------ Excerpted text

WINNIPEG -- Neal Pionk spent much of his childhood playing hockey on frozen ponds and backyard rinks, so he has high expectations for his first NHL outdoor game at the 2019 Tim Hortons NHL Heritage Classic between the Winnipeg Jets and Calgary Flames at Mosaic Stadium in Regina, Saskatchewan on Saturday (10 p.m. ET; NBCSN, CBC, SN1, CITY, TVAS2, NHL.TV).

"I've seen them on TV but never been to one, never attended one," the 24-year-old Jets defenseman said. "It should be good weather. I'm expecting it to bring back memories of my childhood, whether on the pond at Pike Lake or over at Hermantown (Minnesota), just skating outside and having fun with my friends."

Pionk is passionate about outdoor hockey memories. The early ones include the family's backyard rink, constructed by his dad Scott, filled with the garden hose, and his mom, Karen, dropping him and his brothers -- Corbin, now 30, Nate, 23, Joe, 20 and Aaron, 16 -- off at one of the five outdoor rinks in Hermantown for the entire day.

Another tradition evolved with Neal and Nate and two other hockey-mad families in the Duluth area, where Hermantown, a city of about 10,000, is considered a suburb.

He said it was 10 or 11 winters ago that they joined with members of the Aamodt and Koepke families for the annual Holiday Cup. Usually conducted on a day over the Thanksgiving or Christmas holidays, it was an outdoor tournament that began with older brothers against younger brothers.

"We had the games at our house or one at an outdoor rink or at the Aamodts," Pionk said. "They lived on Pike Lake and we'd go there. A couple of winters it was too cold, so we went inside at the Hermantown Ice Arena. So, a couple of asterisks but for the most part it was outside."

Nate Pionk said the Holiday Cup began as serious competition.

------------

• [Brief]: In the excerpt about Neal Pionk, at which stadium is the 2019 Tim Hortons NHL Heritage Classic held? The records that follow were drawn from a separate source unrelated to the text.

------ Rows

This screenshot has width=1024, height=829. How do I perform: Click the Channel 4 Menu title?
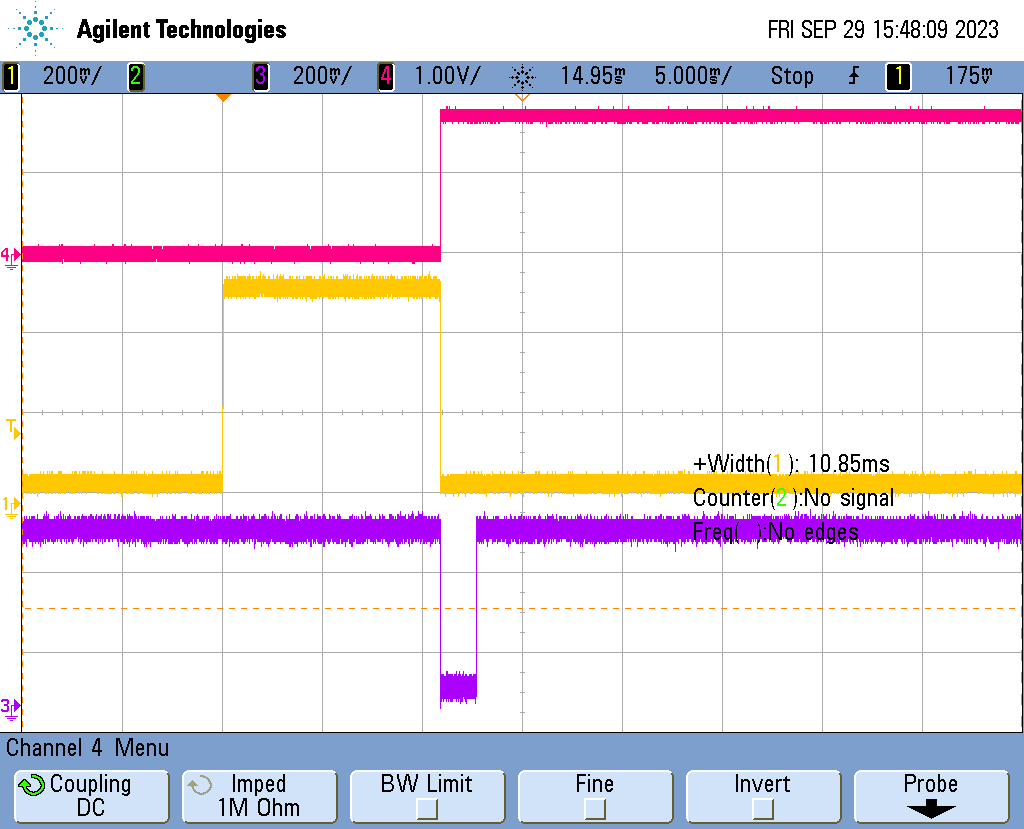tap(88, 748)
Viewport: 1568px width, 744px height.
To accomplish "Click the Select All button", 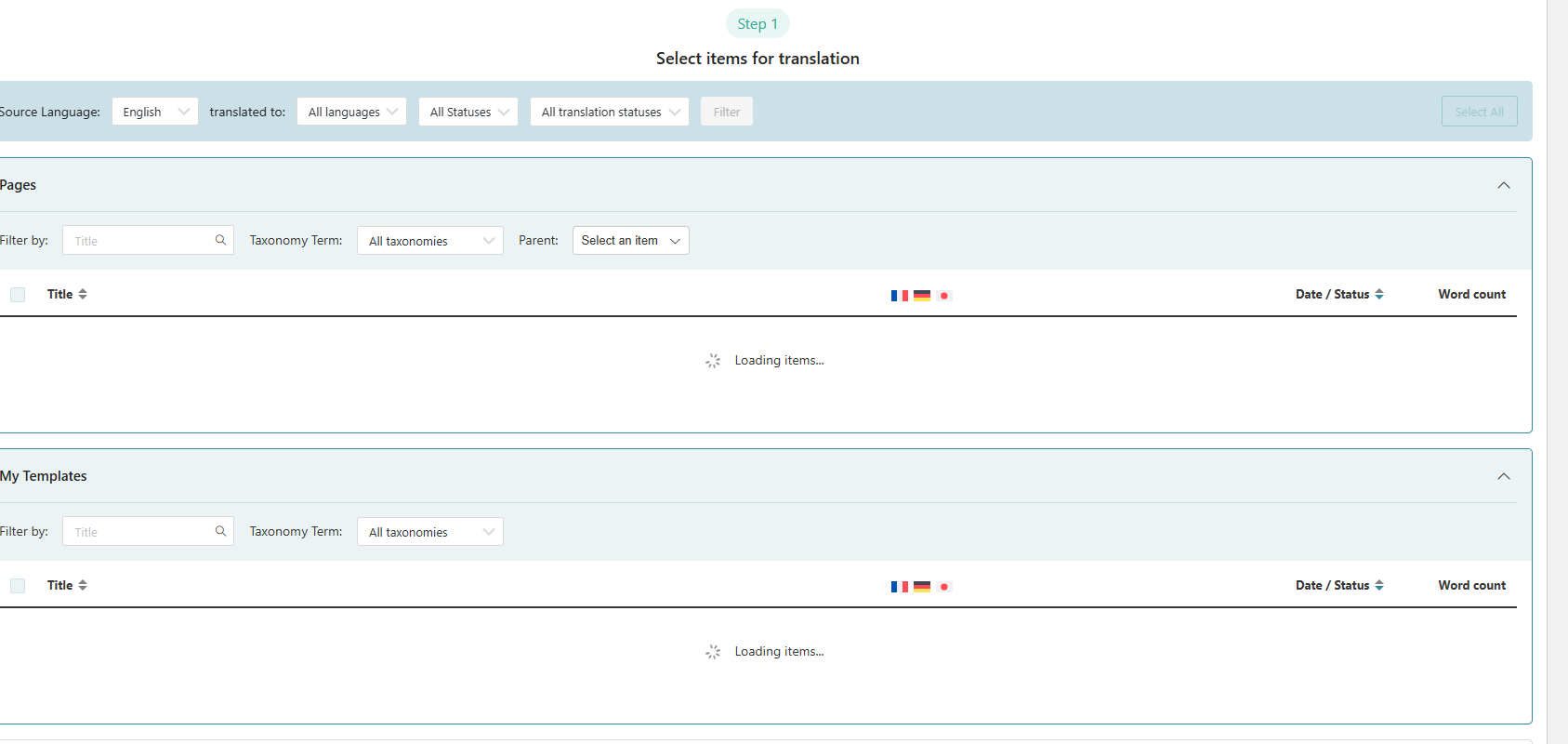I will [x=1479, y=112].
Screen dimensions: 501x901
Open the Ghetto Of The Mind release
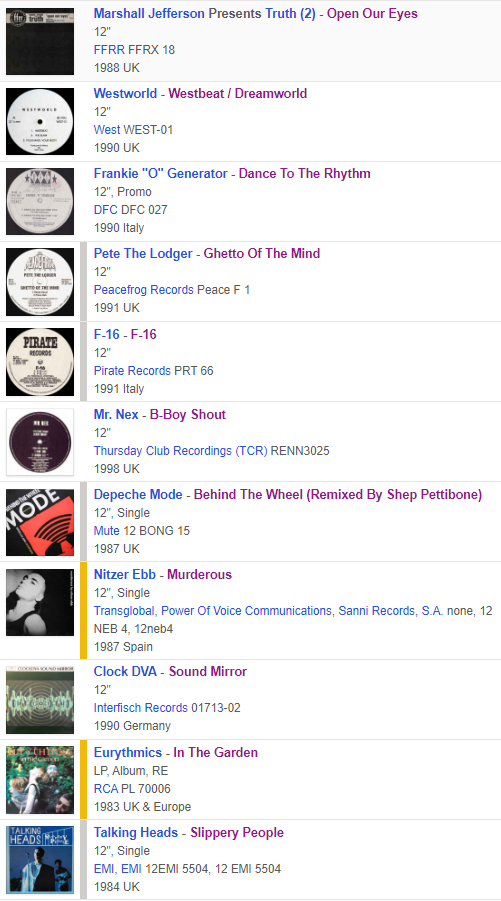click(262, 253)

------------

• [The response]: Mosaic Stadium in Regina, Saskatchewan.